2: Help them build the habit of observation.
In the book Last Child in the Woods, Richard Louv quotes a fourth grader who said he preferred to play indoors “because that’s where all the electrical outlets are.” Children who have never learned to pay attention to nature will see the outdoors as grassy places without electrical outlets. Children trained to observe will recognize their yard as a habitat for multiple varieties of ants and beetles, as a place to dig up worms, as a hunting ground for robins, as a place to look up at the clouds and try to predict the weather.
We can model the habit of paying attention and thinking about what we see. When we take our children on nature walks, we can stop and examine footprints, trees or seed pods. We can sit beside our kids and watch ants. We can wonder aloud about the ants’ lives and activities, and later check out a book from the library that will give our children enough information to help them to ask even better questions. We do not want to be pedantic here — our children will not be interested in everything we find — but we can model living as human beings who routinely look in wonder at the world God made (Psalm 8).
Most things in life are interesting if we are willing to be interested. Children who learn to observe and wonder are much less likely to be enslaved by the need for constant, external entertainment. They will have no need to fear quiet.
3. Give them opportunities to create.
Human beings have an innate drive to make things. Unfortunately, as a culture we have lost many of the handicraft skills that were once passed down from generation to generation. This summer, pick a skill like crocheting, sewing, woodworking, cooking, drawing or painting and teach it to your child (YouTube can come in handy here). Give him a pile of materials and leave him alone for the rest of the month. Thrift stores can be excellent sources for affordable, random craft supplies.
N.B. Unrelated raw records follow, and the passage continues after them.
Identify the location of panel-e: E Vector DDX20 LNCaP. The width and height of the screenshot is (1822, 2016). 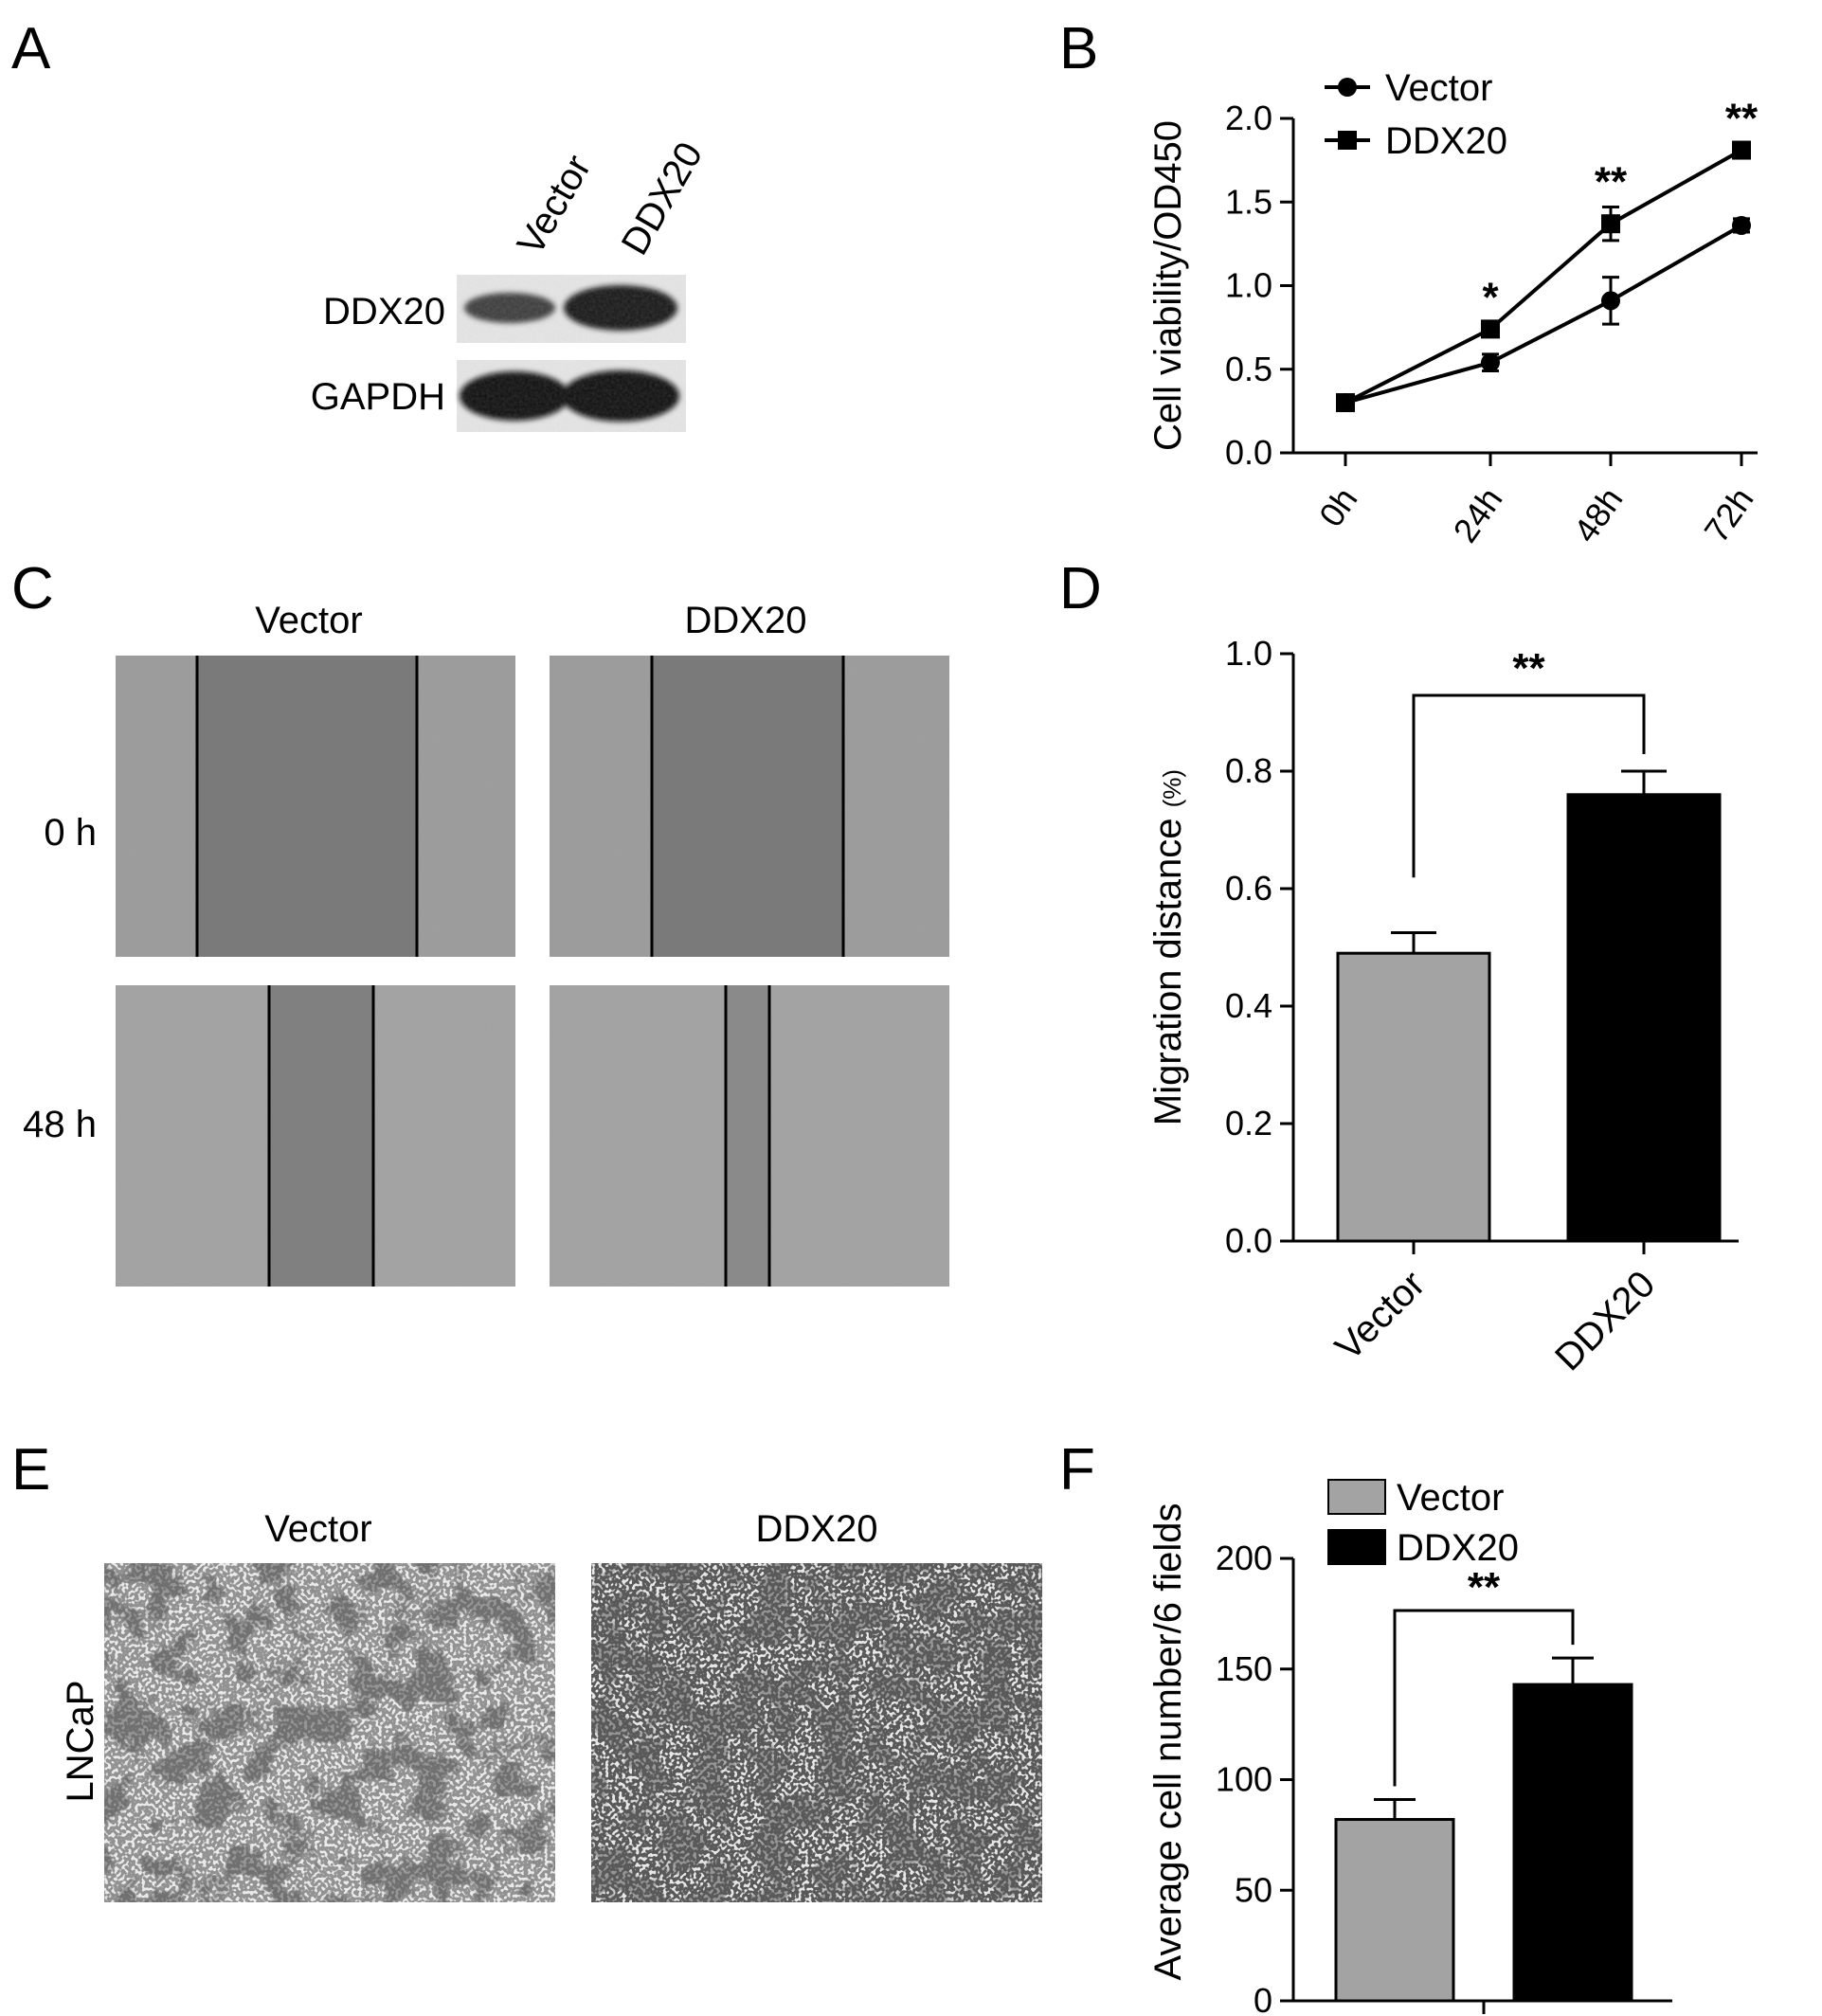
(526, 1670).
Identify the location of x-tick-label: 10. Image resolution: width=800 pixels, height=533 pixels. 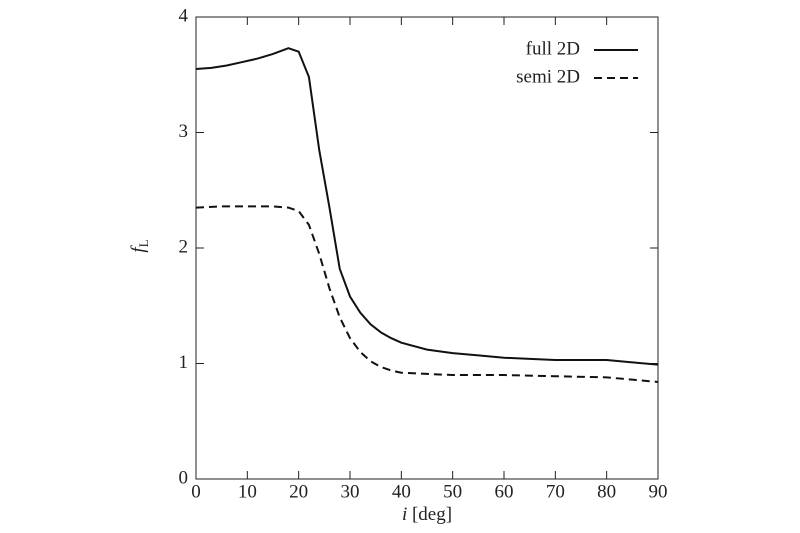
(248, 492).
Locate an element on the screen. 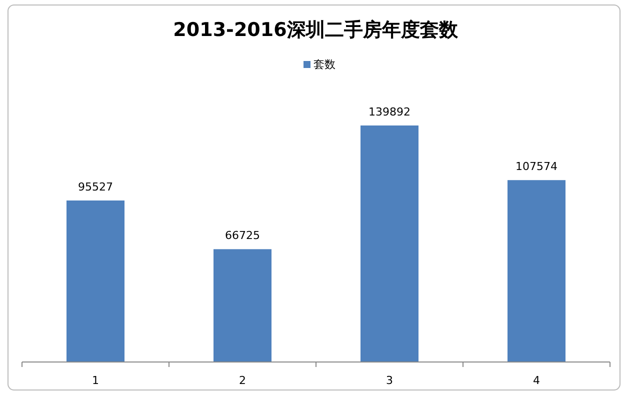  x-tick-label: 2 is located at coordinates (242, 380).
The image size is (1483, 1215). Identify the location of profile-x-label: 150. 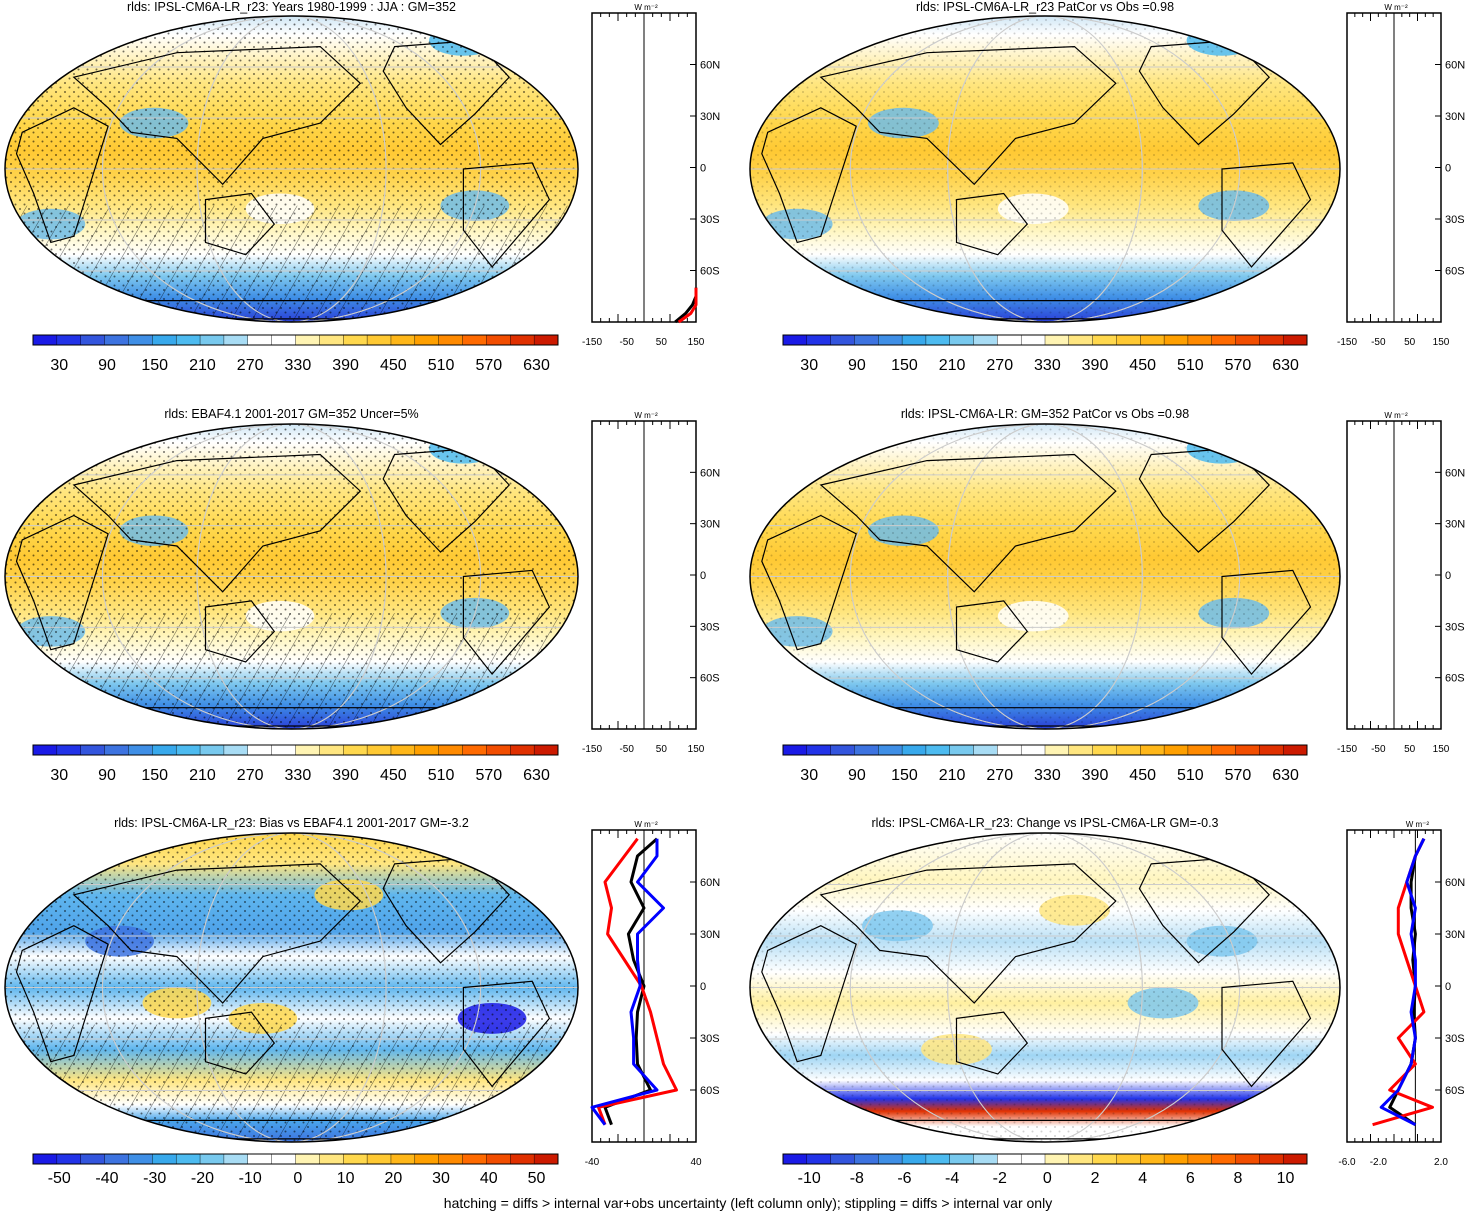
(696, 342).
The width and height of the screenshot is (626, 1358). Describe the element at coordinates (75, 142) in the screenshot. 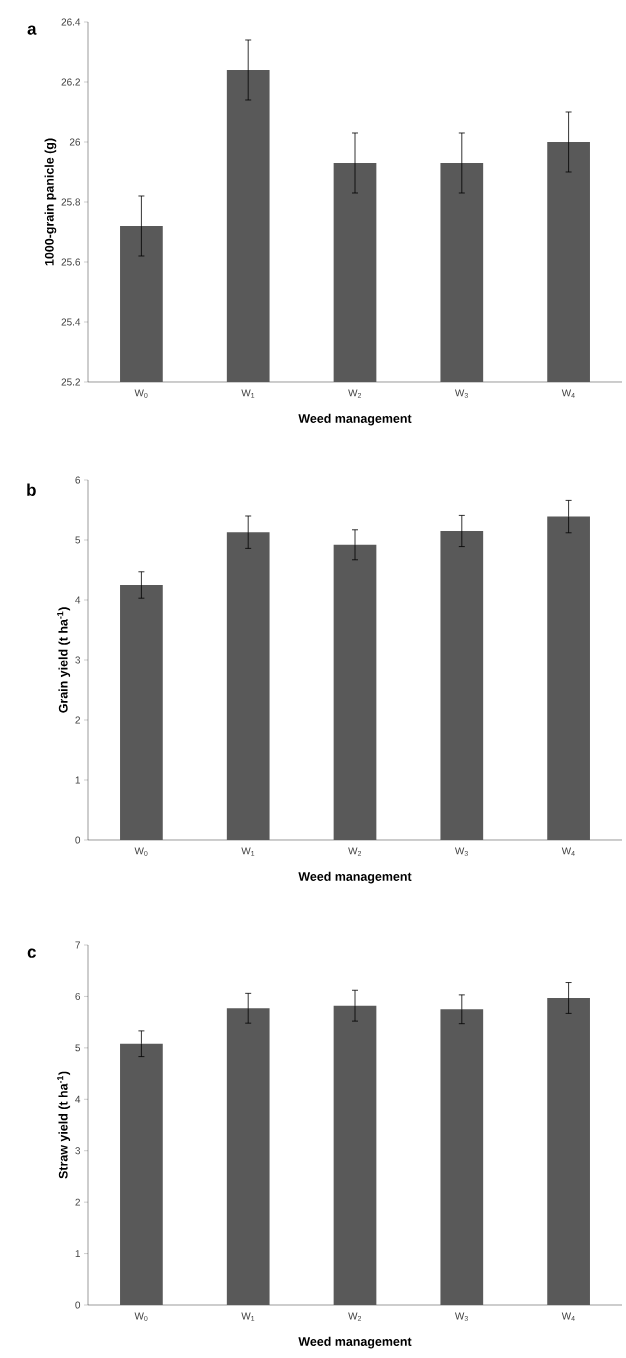

I see `y-tick-label: 26` at that location.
Alternatively, give your child a box of paint, yarn, paper, fabric, glue and empty yogurt containers and let her do as she wills. She will be learning about the properties of her materials, the physics of putting things together and the habit of self-entertainment. It helps if you can give her an idea or two to start off with — maybe make construction paper armor together or suggest she build a fairy house from shoeboxes.
Knowing how to make and create frees your child from the consumeristic conveyer belt of modern commerce. They need not buy whatever the manufacturer tells them to want. They can make something instead. Give your kids a chance to be free.
4. Support old-fashioned play.
The life of the modern child may be “soft” — few kids today are expected to help run a farm or even to walk to school — but modern kids also have far less time to play than children in past decades. Kids need play. It gives them a chance to process their own thoughts and explore the world. It is one of the ways they are wired to learn.
The paradoxical thing about play, however, is that while it comes naturally to children, it also must be learned. Children learn the skill of open-ended play from each other, from adults and through practice. You can model play. Build interesting structures with blocks, create a story about hiding in the bushes from enemy soldiers, explain the rules of backyard ball games or play I spy. Make sure the kids have plenty of plot ideas for imaginative games by reading them good books. Provide a range of open-ended toys like balls, Legos, dolls and old sheets. Let them use sticks, mud and containers of water. Let them climb trees and dig holes. Consider boxing up their other toys and putting them in the attic for the summer.
Provide these things for your children, then send them outside and put your feet up. If the kids come back in to complain, give them chores. Nothing makes play so delightful as having to earn it by washing dishes and folding laundry first.
Stress and boredom are uncomfortable. So is growth. Growth is good. This summer, give your children the gift of unstructured time and allow them to grow in their ability to think, observe, create and play. Let them learn to be people who know how to “be still and know that [the Lord is] God.”